Our present series, which involved 14 cases, is one of the largest published series of gastric schwannomas with detailed data of preoperative imaging studies. Demographically, there was a predominance of females, and 13 of 14 patients were asymptomatic with suspicions raised in routine medical check-ups. The endoscopic findings in these patients were comparable to those in previous reports in terms of location and mucosal change. Our CT findings, including high-resolution MDCT, were also comparable to previous reports in terms of enhancement patterns and growth patterns. To summarize our results, no additional information specific to gastric schwannomas was obtained even with the above modern imaging studies. As for surgery, minimally invasive approaches were successfully adopted, resulting in acceptable postoperative oncologic, functional, and cosmetic outcomes.

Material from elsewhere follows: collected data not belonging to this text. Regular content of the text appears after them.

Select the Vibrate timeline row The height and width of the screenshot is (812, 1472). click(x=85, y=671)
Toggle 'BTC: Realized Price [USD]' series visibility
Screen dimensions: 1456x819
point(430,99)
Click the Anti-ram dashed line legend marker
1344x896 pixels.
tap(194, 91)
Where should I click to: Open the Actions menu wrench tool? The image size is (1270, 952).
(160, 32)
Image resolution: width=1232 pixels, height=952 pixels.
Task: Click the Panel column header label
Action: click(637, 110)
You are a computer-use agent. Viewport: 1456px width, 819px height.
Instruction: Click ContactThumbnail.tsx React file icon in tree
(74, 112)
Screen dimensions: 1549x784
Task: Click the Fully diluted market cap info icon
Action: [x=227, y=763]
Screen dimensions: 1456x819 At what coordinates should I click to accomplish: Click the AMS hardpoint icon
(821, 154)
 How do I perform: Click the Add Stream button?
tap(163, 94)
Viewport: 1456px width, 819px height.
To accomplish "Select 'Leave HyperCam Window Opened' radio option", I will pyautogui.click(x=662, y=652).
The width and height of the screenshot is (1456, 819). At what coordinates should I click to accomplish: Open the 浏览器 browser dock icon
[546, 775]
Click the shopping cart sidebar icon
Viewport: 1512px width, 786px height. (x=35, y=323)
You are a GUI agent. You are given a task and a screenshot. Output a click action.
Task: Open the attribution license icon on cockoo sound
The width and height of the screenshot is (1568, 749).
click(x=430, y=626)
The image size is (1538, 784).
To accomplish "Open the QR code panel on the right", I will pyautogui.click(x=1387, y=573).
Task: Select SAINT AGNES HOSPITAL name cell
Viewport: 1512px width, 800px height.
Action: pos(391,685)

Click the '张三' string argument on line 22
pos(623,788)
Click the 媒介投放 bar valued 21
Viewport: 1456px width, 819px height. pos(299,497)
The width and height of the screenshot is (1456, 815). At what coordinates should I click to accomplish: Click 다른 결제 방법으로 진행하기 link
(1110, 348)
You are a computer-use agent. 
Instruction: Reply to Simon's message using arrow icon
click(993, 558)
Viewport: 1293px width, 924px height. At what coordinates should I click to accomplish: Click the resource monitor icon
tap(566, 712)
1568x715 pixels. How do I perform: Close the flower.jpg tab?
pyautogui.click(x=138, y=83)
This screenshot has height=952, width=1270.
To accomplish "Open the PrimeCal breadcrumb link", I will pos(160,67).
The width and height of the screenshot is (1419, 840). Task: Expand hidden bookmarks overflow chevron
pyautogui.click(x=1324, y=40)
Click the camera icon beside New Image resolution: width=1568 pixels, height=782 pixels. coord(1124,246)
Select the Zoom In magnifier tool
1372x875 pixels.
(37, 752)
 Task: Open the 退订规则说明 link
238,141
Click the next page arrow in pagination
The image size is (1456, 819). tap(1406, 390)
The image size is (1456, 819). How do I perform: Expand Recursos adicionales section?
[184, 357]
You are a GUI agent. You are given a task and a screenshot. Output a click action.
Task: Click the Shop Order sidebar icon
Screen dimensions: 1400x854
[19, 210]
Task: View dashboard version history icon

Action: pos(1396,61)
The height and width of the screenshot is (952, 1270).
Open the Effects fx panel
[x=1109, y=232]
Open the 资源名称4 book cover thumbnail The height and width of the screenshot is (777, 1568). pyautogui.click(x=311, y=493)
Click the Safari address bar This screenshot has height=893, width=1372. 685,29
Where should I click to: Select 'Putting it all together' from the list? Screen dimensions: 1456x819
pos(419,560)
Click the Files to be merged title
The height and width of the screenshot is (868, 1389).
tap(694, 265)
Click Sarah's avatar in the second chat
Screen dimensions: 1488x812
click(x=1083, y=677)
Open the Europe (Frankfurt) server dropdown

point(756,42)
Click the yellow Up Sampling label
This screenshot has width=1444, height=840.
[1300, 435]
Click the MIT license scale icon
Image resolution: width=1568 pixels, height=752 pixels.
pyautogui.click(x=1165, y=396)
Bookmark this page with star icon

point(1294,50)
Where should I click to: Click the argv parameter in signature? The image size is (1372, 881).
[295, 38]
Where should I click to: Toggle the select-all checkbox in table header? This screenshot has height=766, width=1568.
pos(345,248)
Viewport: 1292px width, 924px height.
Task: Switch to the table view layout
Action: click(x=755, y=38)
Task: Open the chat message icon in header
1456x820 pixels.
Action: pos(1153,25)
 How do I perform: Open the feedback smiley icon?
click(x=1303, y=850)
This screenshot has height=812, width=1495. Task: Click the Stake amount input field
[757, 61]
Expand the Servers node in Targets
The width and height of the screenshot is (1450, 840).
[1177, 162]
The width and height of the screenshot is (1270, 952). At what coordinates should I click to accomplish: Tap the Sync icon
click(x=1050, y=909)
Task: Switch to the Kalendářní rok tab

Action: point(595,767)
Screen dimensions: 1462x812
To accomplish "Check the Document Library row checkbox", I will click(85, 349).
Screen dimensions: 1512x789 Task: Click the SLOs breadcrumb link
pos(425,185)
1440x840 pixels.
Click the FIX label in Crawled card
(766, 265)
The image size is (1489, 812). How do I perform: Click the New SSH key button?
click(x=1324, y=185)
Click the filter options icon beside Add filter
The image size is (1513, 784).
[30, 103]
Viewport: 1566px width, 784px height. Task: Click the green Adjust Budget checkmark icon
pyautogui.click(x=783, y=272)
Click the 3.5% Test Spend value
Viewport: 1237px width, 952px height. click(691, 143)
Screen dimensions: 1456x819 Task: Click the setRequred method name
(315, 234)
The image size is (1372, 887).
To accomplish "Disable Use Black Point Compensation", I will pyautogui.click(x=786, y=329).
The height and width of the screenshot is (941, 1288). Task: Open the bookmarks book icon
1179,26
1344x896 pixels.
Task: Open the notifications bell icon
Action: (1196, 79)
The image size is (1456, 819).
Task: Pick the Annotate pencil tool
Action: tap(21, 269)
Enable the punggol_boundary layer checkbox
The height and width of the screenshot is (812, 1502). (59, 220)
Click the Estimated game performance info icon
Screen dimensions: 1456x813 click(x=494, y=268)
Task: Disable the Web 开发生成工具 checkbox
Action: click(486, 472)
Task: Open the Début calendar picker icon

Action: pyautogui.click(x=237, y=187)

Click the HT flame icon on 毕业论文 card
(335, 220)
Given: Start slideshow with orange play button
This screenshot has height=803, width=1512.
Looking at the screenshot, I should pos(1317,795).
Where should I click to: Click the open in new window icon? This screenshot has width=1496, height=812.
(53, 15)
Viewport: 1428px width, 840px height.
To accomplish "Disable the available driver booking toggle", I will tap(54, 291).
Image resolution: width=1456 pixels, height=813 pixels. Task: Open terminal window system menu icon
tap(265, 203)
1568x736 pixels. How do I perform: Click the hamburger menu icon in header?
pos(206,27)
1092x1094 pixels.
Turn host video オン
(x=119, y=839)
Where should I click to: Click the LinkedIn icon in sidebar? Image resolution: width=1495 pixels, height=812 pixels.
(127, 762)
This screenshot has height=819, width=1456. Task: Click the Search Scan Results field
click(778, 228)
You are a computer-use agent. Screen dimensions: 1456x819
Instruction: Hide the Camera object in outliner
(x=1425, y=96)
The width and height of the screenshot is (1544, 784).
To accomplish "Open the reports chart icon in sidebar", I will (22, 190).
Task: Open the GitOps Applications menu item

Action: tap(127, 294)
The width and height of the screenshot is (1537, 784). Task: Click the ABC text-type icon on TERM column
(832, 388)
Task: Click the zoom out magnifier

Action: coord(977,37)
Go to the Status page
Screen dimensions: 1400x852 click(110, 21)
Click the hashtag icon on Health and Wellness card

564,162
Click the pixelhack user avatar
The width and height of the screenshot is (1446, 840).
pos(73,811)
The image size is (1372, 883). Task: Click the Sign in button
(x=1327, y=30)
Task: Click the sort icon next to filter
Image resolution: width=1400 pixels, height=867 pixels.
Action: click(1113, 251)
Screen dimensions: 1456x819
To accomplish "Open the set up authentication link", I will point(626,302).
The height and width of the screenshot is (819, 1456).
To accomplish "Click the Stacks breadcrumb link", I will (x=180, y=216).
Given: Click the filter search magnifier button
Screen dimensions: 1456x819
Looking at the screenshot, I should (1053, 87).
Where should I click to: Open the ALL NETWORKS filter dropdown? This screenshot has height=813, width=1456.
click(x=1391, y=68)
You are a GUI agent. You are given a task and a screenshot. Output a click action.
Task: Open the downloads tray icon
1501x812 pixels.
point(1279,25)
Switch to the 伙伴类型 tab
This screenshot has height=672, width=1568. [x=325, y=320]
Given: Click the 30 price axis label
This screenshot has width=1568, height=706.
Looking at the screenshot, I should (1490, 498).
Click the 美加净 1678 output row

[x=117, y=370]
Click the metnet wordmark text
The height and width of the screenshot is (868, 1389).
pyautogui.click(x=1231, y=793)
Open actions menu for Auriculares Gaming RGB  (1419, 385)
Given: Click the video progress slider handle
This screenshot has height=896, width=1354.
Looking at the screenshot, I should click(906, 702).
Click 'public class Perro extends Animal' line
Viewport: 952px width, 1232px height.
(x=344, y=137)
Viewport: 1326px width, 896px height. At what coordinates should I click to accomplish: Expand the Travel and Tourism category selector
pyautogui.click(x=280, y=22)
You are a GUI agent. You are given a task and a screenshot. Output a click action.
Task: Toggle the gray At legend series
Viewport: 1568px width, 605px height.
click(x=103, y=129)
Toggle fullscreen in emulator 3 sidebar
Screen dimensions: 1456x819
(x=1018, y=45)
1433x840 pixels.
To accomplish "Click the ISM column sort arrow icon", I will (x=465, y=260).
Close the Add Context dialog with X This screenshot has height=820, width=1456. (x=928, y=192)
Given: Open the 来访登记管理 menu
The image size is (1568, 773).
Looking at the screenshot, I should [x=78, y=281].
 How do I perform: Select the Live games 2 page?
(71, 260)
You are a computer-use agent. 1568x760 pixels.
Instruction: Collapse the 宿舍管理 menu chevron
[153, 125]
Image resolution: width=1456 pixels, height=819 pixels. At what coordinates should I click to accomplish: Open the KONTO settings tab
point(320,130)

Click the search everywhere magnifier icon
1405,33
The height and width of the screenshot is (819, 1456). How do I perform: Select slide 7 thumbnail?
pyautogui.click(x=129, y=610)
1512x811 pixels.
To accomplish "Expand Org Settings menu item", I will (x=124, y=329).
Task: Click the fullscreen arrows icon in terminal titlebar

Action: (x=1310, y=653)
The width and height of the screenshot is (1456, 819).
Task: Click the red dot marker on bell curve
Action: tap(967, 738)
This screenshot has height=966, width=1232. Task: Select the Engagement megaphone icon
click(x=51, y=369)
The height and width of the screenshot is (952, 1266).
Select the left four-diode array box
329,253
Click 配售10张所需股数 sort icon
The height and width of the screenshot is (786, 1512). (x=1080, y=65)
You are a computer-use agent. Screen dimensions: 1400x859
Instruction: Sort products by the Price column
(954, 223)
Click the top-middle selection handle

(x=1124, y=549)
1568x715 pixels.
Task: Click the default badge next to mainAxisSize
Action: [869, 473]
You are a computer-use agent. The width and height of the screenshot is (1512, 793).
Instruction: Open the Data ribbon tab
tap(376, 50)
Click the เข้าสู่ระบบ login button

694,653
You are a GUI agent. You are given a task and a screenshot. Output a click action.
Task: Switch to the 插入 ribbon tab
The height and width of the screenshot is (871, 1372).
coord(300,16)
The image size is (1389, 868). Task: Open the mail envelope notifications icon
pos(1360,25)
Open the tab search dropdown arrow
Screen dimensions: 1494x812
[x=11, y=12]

In conclusion, the precise preoperative diagnosis of gastric schwannomas remains difficult even with recent modern imaging modalities such as MDCT and PET. Because surgical resection can be performed safely with minimal invasiveness and acceptable postoperative GI function, surgery as “total biopsy” should be positively considered for patients with gastric SMTs with inconclusive preoperative imaging findings.